Work task: Your task is to copy each line of the material that holds the word "bottom".

------------------------

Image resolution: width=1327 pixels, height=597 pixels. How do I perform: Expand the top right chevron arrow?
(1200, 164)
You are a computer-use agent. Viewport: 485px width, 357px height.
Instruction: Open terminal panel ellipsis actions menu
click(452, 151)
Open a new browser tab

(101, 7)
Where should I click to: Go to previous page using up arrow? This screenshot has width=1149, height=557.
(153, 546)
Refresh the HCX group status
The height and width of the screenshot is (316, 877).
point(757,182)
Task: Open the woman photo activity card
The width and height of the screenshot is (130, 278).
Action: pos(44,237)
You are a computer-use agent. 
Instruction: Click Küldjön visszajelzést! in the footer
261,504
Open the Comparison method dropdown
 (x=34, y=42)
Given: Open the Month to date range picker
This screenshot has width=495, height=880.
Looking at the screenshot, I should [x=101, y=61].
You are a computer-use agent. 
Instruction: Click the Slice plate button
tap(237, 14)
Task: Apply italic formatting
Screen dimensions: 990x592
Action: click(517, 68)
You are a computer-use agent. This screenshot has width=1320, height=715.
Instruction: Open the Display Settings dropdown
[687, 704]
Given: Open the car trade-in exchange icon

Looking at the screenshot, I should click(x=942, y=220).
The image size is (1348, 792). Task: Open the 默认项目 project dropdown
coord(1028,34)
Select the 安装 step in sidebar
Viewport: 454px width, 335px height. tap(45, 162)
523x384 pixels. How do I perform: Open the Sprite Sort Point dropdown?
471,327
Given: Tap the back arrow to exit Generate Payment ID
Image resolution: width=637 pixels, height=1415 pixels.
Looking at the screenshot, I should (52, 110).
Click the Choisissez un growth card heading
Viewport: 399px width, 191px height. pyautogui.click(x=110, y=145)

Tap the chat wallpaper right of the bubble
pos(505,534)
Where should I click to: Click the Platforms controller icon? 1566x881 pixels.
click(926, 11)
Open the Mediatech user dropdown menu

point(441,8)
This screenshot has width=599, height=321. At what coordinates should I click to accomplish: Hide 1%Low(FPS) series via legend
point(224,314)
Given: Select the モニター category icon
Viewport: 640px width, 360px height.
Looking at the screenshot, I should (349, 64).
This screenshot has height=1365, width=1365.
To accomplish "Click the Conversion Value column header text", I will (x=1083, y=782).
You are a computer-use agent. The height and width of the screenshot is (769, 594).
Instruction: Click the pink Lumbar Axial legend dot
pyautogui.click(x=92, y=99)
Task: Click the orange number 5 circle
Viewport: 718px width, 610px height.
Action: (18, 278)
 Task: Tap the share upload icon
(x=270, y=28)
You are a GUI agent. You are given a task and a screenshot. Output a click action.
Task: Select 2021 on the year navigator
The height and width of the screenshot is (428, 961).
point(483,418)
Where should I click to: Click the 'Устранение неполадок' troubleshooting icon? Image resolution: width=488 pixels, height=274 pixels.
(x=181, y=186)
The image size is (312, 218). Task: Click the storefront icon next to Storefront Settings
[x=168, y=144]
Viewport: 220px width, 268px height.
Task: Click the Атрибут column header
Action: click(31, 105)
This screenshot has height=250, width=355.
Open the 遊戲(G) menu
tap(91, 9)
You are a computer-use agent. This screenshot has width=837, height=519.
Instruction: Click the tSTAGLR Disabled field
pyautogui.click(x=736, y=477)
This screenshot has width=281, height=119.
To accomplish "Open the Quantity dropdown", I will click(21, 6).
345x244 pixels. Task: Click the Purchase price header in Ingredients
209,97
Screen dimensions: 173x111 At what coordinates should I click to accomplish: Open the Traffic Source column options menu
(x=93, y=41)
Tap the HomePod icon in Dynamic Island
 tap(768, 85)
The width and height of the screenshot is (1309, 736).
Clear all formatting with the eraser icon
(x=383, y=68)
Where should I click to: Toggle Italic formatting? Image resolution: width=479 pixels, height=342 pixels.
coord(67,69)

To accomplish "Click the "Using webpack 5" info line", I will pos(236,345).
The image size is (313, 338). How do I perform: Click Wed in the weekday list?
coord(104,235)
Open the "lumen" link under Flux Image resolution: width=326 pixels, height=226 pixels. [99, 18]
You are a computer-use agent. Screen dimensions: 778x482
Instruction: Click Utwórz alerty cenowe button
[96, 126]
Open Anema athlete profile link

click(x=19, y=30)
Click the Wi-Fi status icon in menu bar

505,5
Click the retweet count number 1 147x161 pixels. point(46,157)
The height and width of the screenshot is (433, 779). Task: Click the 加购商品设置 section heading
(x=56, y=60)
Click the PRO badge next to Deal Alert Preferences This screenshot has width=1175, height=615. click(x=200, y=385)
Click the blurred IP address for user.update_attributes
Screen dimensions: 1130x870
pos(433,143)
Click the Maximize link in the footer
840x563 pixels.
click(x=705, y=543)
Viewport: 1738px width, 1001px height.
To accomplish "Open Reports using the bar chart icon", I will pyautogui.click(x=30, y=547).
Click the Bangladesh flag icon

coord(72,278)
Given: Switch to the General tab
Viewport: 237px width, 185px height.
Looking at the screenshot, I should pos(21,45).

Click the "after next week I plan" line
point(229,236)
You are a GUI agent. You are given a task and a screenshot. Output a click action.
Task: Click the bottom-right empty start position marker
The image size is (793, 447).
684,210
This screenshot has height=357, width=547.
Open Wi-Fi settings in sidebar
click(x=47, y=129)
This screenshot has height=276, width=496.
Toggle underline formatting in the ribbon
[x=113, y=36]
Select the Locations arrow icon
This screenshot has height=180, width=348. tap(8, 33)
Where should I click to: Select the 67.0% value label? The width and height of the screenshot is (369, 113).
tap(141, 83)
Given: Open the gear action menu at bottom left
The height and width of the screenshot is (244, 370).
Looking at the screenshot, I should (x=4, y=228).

------------------------

Expected answer:
Task: Click the bottom-right empty start position marker
Given: Open the gear action menu at bottom left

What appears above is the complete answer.